Creating a budget is a lot like going on a diet. You begin full of hope and enthusiasm. Every pound lost is a victory. You probably tweet it while you're still on the scale.
Then the excitement starts to wear thin, so to speak. You're still hungry after meals. Weighing portions becomes a chore and you resent limiting yourself to the "lean choices!" side of the menu. And oh, do you miss your old friends Ben and Jerry. (Carrot sticks are not the same as Chubby Hubby.)
With luck you find balance, i.e., eating sensibly most of the time and splurging on the occasional slice of cheesecake. But until you've mastered healthier habits, you need to avoid those all-you-can-eat buffets (to say nothing of the "lard choices!" side of the menu).
Changing the way you spend isn't that different from changing the way you eat. You need to learn financial balance — spending wisely most of the time and treating yourself to the occasional Ferrari. Until then, you need to stay out of the mall and away from online shopping sites.
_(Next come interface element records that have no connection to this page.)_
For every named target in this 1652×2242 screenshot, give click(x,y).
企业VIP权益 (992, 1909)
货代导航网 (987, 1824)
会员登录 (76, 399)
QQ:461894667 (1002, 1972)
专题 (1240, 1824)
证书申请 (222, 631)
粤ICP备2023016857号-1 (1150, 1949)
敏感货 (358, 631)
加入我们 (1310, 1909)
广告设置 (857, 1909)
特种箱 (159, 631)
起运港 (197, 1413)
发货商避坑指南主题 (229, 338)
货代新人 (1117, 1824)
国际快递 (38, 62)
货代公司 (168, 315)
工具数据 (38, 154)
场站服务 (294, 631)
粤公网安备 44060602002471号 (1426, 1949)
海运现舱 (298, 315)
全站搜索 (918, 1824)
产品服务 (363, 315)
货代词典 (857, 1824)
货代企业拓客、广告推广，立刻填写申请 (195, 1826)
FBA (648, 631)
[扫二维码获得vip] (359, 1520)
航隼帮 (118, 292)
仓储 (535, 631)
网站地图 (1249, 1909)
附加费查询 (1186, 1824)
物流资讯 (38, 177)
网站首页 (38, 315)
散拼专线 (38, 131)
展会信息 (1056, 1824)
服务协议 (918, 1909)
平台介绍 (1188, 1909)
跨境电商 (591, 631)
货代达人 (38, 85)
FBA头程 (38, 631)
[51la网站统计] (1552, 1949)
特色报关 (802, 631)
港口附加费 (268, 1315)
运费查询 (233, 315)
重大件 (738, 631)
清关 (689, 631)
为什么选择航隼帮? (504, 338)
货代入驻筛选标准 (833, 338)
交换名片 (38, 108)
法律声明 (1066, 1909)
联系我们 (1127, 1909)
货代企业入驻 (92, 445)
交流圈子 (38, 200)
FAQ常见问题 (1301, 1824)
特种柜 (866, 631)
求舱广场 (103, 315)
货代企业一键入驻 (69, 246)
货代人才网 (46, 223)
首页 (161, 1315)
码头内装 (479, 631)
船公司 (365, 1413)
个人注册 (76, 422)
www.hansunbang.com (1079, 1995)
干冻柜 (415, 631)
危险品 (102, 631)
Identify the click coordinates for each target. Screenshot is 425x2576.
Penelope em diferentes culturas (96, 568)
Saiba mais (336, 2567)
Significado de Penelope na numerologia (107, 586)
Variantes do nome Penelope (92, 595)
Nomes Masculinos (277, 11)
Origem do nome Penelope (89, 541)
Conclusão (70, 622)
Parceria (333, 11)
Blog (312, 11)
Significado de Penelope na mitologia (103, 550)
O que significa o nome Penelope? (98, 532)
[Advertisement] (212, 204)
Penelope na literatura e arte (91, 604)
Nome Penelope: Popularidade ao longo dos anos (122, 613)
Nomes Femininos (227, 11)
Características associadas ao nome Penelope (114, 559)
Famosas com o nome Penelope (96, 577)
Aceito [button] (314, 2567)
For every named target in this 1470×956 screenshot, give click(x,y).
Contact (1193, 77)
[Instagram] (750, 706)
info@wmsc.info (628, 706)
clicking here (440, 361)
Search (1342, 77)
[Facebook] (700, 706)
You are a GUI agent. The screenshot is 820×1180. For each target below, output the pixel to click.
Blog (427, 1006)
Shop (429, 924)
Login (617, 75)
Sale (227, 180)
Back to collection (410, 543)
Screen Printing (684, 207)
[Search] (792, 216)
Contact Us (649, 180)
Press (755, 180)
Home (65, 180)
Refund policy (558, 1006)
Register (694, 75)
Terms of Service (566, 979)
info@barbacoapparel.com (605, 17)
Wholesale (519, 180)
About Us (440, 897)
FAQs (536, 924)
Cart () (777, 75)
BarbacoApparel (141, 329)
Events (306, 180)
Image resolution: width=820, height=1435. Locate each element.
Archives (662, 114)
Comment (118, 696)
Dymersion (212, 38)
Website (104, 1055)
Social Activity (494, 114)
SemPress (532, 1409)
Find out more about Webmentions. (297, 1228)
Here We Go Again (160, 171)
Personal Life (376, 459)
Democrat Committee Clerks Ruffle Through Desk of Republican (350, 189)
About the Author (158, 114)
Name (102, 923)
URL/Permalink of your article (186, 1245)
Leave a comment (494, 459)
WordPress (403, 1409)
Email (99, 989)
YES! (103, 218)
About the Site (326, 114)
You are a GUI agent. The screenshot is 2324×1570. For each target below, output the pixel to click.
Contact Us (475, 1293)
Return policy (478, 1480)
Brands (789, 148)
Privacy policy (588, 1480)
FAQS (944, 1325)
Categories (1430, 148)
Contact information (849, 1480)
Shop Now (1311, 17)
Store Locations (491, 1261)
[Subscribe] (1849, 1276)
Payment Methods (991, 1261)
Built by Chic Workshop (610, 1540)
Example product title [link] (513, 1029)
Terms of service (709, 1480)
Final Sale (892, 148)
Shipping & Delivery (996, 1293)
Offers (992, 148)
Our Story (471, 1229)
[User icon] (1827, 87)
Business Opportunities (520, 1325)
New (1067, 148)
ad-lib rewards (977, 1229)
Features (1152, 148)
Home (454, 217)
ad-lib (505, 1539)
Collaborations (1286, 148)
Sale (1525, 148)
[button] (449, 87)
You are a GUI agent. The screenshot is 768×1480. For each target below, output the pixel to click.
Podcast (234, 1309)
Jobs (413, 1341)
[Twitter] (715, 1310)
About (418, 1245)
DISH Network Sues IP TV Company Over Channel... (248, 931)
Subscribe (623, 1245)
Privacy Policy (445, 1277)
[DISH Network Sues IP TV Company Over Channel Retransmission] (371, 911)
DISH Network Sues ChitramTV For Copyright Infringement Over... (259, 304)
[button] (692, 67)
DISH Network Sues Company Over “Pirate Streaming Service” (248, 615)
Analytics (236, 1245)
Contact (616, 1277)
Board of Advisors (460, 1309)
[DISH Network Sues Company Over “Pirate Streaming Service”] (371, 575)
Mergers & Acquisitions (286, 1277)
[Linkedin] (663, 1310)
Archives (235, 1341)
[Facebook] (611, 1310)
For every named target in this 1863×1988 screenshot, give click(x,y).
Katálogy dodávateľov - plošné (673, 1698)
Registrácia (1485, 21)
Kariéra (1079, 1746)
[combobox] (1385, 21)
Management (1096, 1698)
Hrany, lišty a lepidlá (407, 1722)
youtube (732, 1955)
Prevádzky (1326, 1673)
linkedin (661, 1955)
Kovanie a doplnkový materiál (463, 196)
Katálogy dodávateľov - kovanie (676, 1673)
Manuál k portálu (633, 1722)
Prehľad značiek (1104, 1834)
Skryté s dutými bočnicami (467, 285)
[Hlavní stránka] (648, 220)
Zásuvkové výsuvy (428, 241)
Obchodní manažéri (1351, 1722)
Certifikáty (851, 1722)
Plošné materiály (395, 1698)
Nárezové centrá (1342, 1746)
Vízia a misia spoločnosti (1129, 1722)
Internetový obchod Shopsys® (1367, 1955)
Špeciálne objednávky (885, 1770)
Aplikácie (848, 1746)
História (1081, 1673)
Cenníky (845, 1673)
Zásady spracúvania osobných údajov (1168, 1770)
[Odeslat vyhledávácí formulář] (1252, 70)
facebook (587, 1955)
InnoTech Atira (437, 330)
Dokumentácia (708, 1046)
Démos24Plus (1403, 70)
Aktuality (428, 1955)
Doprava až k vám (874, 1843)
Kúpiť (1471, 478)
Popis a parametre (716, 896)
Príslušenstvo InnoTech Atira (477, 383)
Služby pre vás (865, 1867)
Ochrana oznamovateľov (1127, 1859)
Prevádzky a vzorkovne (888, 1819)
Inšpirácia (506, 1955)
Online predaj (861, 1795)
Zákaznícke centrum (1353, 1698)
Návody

I've heard some interesting suggestions about how to cut spending. My favourite was from a woman who admitted to being a quart low on willpower. Her solution to impulse buying? She taped her credit card to the back of a huge, heavy dresser and had her boyfriend shove it against the wall. The woman couldn't even budge the armoire on her own. Problem solved.
If that strategy won't work for you, how about these?
1. Make your money inaccessible
Once you've made your plastic hard to reach, treat your cash the same way: Put it in an online bank, which means at least a 48-hour wait for withdrawals. (Bonus points for doing it as laddered CDs.) Of course you should keep some liquid funds in case of emergency, but why not put most of them in a checking account without an ATM card? Having to go to the trouble of writing a paper check to the cute-shoes emporium or the hot-wings place might temper impulse buys. (So might the fact that fewer and fewer places are taking checks these days.)
2. Give yourself an allowance
And feel free to spend it — but when it's gone, that's it. If you want a bigger-ticket item, save up for it.
3. Say "maybe later"
Start an online wish list and look at your sparklies instead of buying them. Think about saving up for them. Also, tell people who like you an awful lot about this list, for birthday and holiday purposes.
4. Try a petite splurge
See a delicious-looking cake? Ask if it comes in cupcake form. Grouchy because you can't afford a vacation? Join a social buying site and watch for spa deals; a few hours of pampering for $40 beats a weekend in wine country and its corresponding financial hangover.
5. Calculate the real-world cost
Suppose that daily coffee-and-bagel habit works out to at least $25 a week. How many hours of work does that translate to, Mr. or Ms. Underemployed? (Specifically, how many Gap shirts do you have to fold per sip of overpriced java?) For extra credit: What could you do with an extra $100 or more a month? For heaven's sake, get a travel mug and keep some bagels in the freezer.
6. Wait, wait and, oh yeah, WAIT
Those must-have shoes or fishing lures or whatever it is you think you want? A week later you might not care. Then again, you might, which is why you should…
7. Buddy up
Make a pact with your spouse/partner: Henceforth and forevermore, decisions on anything more expensive than a box of chocolates (a purchase you should never begrudge) will be mutual decisions. Unattached? Get a friend, or more than one friend, to talk you down from the "hot deals" site.
8. The three-strikes rule
You must discuss and/or physically handle a prospective purchase at least three times before you can actually buy it. This gives the scales a chance to fall from your eyes, i.e., you may realize that the skirt isn't that cute. (Bonus: If you eventually decide to buy, the item may be on sale. Maybe even on clearance, if you've dilly-dallied sufficiently.)
9. Don't buy it — TRY it
If possible, borrow the item you crave. One of my prizes for being on the game show "Jeopardy!" was a video camera, which was an expensive item back in 1991. Frugal friends borrowed it to film their kids' birthday parties. Or how about renting? A four-hour contract on a power washer could help you realize you really wouldn't use it often enough to justify a purchase.
10. Scavenge
Is there an online swap site? Or put the word out among friends and co-workers that you're looking for a sofa or an exercise bike or a wading pool — somebody might be anxious to ditch one.
11. Interrogate each purchase
Run all potential buys through the following filter:
• Do I really need this?
• If I get it, will my life be significantly improved?
• If I don't get it, will my life be substantially diminished?
• Do I already have something that will suffice?
It's up to you what you buy. But being cautious about how you buy may keep your life free of clothes you don't wear and gadgets you rarely use.
Just as a diet doesn't mean you can never enjoy food again, a budget doesn't mean that you can never buy again. But it's probably smarter to buy a cupcake than a layer cake.